Yes I liked to cook in college. I was a vegetarian in those days; I
had a concoction that I simply couldn't get enough of (until, of
course, one day, when I could): I cooked brown rice, white rice, and
lentils together in one giant pot, which sat in the fridge til it
approached empty. Every day I'd scoop out a bunch and throw it in a
frying pan with ghee, tons of ground coriander seed, cumin, black
pepper, and salt. It would then get stuffed into a big tortilla and
then stuffed into my mouth. This went on for months at a time. Does
anyone else ever fall head-over-heels in love with a dish, make it
incessantly, then simply OD on it and never make it again?
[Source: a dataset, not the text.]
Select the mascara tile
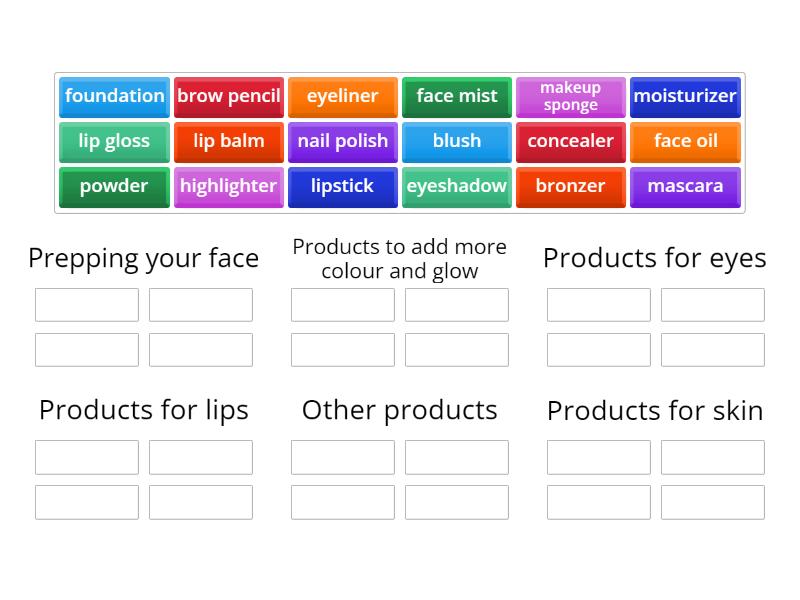This screenshot has height=600, width=800. click(685, 187)
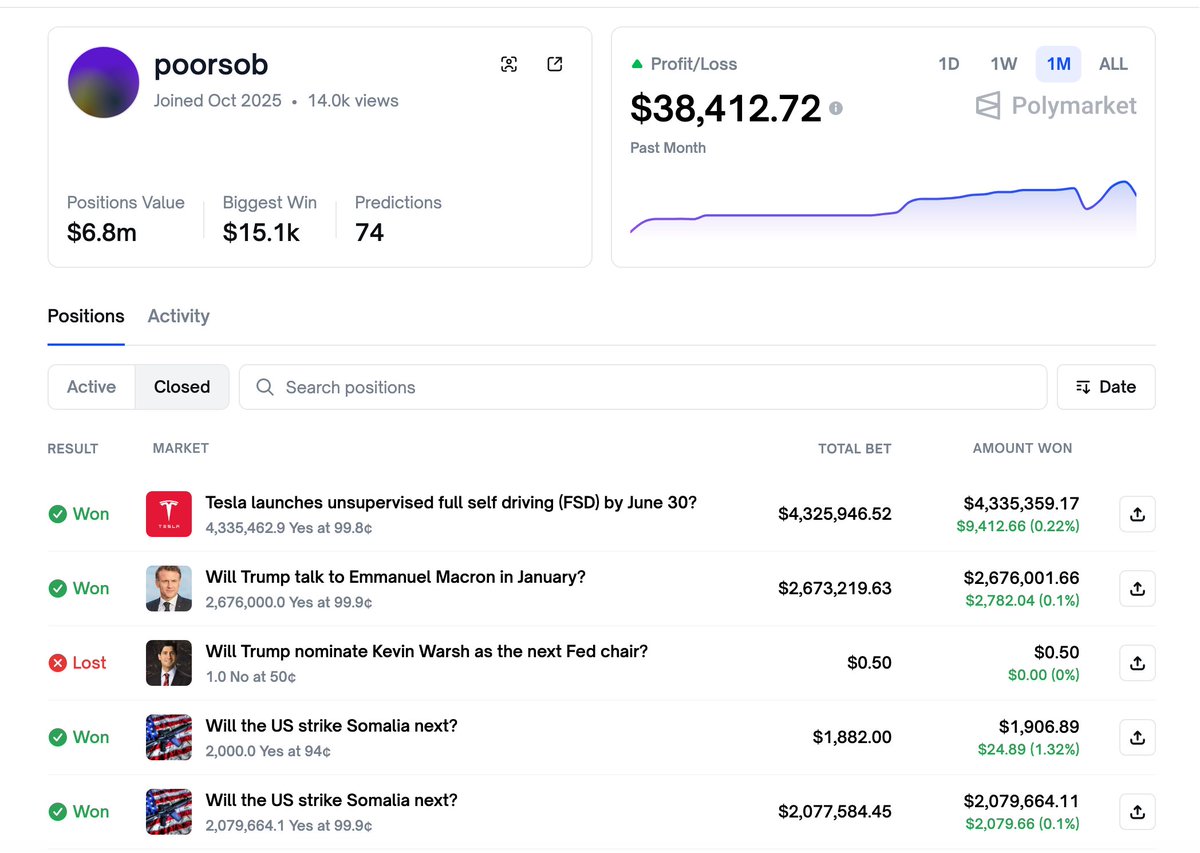Open Tesla unsupervised FSD market link
This screenshot has width=1200, height=853.
[450, 503]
I don't that
much anymore but boy I used to.
I cooked a little as a kid/teen, simple things like omelets/eggs,
spaghetti (it wasn't "pasta" back then) with bottled sauce that I
"doctored," which made me believe I was actually making sauce, steaks,
pancakes from a mix, stuff like that.
I think everything changed when I tasted the food at the Mt. Baldy Zen
Center, east of LA. It was my first taste of Japanese food, and man
was it good. In some ways that led me to study Japanese and eventually
to go there and live.
I think the breakaway style was born in the farmhouse in Yamakita; it
was a hassle to get down the mountain, so I'd go to the store
occasionally and just buy everything in sight, cause that's all there
was! But I didn't want to just replicate classical Japanese cuisine,
because a) it was too easy to get the real thing by just leaving the
house and going just about anywhere, and b) I was tired of eating
classical/canonical Japanese food. So that's when the serious
experimentation started, and that's where the first cookbook (in
Japanese, written for home cooks in Japan looking to do new things with
their ingredients) was written.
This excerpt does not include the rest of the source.